• **TRAVAIL DEMANDÉ**
Recopiez le passage du listing qui commence à la ligne contenant "This screenshot has height=472, width=600." et se termine à la ligne contenant "tap(84, 29)", en y remplaçant "logo" par "emblem" sans rien changer d'autre.

▼

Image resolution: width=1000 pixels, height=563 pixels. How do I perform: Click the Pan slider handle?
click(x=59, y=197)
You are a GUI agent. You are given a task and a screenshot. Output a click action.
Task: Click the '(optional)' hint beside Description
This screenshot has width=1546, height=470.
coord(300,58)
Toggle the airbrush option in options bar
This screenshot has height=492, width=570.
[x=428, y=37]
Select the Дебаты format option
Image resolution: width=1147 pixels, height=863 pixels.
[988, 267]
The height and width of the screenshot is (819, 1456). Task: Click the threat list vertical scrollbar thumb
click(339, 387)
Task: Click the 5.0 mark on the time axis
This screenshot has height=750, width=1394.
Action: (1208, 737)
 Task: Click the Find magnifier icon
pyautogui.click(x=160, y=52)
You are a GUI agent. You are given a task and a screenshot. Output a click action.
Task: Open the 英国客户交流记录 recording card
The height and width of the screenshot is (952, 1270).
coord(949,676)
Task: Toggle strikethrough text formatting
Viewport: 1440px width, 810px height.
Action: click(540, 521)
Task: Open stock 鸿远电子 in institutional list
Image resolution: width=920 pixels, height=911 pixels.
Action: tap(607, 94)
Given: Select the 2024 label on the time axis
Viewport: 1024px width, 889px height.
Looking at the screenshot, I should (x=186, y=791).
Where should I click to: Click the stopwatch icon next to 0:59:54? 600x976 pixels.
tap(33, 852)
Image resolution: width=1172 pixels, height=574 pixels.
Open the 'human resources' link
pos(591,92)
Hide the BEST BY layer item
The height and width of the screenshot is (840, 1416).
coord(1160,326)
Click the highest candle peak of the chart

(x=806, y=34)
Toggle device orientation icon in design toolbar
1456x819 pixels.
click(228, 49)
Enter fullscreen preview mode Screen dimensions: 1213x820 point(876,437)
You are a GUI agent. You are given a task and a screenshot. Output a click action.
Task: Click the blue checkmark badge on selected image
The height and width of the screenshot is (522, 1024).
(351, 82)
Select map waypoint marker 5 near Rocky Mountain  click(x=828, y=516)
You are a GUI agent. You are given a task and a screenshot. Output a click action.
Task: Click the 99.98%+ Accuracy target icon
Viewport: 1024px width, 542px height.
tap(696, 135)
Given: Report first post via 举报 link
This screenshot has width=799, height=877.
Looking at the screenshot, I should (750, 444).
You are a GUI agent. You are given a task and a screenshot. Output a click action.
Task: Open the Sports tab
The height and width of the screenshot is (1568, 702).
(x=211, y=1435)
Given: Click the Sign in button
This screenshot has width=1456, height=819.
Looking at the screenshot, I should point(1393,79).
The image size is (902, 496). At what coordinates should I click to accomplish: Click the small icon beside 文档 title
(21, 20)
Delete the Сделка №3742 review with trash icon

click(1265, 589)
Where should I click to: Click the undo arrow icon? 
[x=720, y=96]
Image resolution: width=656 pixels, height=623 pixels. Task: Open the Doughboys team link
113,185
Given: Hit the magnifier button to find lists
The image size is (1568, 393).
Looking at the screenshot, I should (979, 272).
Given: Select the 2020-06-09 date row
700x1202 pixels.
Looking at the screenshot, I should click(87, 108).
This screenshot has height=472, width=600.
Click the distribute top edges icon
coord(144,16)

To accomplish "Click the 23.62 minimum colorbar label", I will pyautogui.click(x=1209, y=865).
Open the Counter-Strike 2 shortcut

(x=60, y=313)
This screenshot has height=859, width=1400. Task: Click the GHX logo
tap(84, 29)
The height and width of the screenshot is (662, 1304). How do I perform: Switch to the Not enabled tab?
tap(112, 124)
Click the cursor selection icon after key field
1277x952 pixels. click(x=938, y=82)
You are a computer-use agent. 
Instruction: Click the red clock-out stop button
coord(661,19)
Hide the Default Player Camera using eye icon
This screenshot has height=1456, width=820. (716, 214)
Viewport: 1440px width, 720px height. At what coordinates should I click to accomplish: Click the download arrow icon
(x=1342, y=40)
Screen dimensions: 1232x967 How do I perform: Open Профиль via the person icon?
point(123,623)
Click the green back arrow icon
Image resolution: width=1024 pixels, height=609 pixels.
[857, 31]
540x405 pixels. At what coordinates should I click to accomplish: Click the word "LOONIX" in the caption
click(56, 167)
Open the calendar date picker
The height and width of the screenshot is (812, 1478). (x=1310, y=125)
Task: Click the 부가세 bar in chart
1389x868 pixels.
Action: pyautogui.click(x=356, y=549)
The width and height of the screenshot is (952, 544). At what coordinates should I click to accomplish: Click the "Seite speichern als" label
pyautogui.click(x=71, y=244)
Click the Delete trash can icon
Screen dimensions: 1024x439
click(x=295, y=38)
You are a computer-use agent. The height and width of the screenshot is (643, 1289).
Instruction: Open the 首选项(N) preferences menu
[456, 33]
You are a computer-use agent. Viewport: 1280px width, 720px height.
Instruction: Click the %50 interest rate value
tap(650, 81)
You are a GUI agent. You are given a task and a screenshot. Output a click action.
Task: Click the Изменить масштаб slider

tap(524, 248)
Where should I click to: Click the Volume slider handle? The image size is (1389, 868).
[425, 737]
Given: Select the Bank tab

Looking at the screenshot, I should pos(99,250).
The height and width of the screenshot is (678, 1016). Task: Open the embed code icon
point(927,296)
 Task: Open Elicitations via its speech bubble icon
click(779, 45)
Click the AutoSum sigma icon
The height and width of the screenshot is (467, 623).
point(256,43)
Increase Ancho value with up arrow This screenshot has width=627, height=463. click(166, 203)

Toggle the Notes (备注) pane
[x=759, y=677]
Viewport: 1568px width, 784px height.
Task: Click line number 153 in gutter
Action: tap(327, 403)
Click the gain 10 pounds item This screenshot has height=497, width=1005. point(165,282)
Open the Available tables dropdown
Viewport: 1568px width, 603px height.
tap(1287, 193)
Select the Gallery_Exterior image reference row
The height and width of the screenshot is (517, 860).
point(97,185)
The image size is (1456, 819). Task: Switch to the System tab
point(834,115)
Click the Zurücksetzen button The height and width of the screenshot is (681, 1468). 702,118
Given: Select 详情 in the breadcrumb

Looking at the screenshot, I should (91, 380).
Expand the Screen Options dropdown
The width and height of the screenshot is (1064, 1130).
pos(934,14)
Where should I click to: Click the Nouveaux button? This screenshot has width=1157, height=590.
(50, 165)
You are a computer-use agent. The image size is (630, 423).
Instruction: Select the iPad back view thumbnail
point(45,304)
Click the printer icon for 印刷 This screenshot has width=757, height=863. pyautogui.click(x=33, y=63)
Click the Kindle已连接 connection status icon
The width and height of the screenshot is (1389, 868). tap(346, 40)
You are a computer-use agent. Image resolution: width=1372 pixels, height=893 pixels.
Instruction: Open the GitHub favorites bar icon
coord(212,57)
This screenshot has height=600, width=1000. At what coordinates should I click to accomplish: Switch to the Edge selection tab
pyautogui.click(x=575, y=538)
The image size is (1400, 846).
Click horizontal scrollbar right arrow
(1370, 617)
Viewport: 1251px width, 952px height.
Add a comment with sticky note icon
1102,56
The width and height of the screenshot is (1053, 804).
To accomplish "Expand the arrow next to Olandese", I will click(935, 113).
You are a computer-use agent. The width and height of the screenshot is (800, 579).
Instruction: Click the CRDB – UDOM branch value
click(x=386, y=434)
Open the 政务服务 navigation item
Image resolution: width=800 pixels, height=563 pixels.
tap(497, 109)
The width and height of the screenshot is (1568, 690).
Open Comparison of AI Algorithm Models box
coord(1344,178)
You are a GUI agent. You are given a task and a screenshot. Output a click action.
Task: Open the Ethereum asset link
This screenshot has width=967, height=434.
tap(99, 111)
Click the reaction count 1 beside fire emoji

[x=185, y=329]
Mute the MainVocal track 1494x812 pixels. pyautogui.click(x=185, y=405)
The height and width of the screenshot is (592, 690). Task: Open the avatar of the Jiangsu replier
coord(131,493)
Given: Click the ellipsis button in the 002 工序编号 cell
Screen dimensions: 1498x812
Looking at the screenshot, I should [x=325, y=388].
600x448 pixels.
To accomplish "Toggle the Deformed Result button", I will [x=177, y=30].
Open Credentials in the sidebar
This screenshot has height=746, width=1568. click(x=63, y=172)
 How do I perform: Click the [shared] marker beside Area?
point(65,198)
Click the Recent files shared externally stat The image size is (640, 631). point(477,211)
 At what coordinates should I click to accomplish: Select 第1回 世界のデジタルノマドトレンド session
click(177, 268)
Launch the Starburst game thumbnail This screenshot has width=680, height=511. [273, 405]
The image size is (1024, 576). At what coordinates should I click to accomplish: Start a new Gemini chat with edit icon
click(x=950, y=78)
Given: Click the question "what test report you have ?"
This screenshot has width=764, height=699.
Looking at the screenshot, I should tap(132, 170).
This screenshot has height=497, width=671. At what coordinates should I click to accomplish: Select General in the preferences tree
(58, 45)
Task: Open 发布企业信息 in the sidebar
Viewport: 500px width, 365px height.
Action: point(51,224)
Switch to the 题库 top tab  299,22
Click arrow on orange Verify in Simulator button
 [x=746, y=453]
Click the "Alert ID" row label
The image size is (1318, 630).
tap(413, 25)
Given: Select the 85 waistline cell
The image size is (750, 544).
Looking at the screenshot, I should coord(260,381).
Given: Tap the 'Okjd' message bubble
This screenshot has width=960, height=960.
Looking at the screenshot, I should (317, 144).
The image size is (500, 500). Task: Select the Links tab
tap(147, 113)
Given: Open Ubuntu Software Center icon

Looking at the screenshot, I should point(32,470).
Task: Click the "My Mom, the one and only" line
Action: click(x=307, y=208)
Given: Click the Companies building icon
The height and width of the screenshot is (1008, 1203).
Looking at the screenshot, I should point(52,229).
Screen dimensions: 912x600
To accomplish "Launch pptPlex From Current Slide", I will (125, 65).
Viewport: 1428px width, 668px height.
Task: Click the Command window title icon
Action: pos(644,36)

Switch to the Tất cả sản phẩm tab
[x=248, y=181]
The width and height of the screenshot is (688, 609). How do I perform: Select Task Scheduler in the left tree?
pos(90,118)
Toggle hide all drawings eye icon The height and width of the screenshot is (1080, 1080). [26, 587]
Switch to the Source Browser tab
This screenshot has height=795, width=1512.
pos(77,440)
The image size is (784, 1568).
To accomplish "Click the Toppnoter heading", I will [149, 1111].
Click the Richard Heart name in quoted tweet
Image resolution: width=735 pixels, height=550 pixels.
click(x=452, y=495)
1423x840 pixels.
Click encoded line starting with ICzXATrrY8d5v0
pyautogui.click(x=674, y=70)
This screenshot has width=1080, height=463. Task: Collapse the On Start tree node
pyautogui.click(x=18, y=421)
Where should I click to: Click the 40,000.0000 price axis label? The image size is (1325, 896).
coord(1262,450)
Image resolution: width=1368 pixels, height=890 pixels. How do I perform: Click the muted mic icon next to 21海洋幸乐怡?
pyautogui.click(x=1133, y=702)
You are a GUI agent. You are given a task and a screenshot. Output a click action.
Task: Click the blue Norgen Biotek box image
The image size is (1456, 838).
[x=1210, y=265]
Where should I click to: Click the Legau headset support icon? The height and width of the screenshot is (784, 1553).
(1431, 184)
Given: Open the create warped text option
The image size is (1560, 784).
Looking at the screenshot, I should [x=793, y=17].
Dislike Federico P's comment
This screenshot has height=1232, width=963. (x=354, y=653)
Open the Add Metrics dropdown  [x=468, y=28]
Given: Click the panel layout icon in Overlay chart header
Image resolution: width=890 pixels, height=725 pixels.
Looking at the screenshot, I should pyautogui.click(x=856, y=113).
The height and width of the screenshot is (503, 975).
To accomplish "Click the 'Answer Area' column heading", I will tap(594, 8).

▲

• **RÉPONSE ATTENDUE**
This screenshot has height=472, width=600.
Click the distribute top edges icon
coord(144,16)

To accomplish "Click the 23.62 minimum colorbar label", I will pyautogui.click(x=1209, y=865).
Open the Counter-Strike 2 shortcut

(x=60, y=313)
This screenshot has height=859, width=1400. Task: Click the GHX emblem
tap(84, 29)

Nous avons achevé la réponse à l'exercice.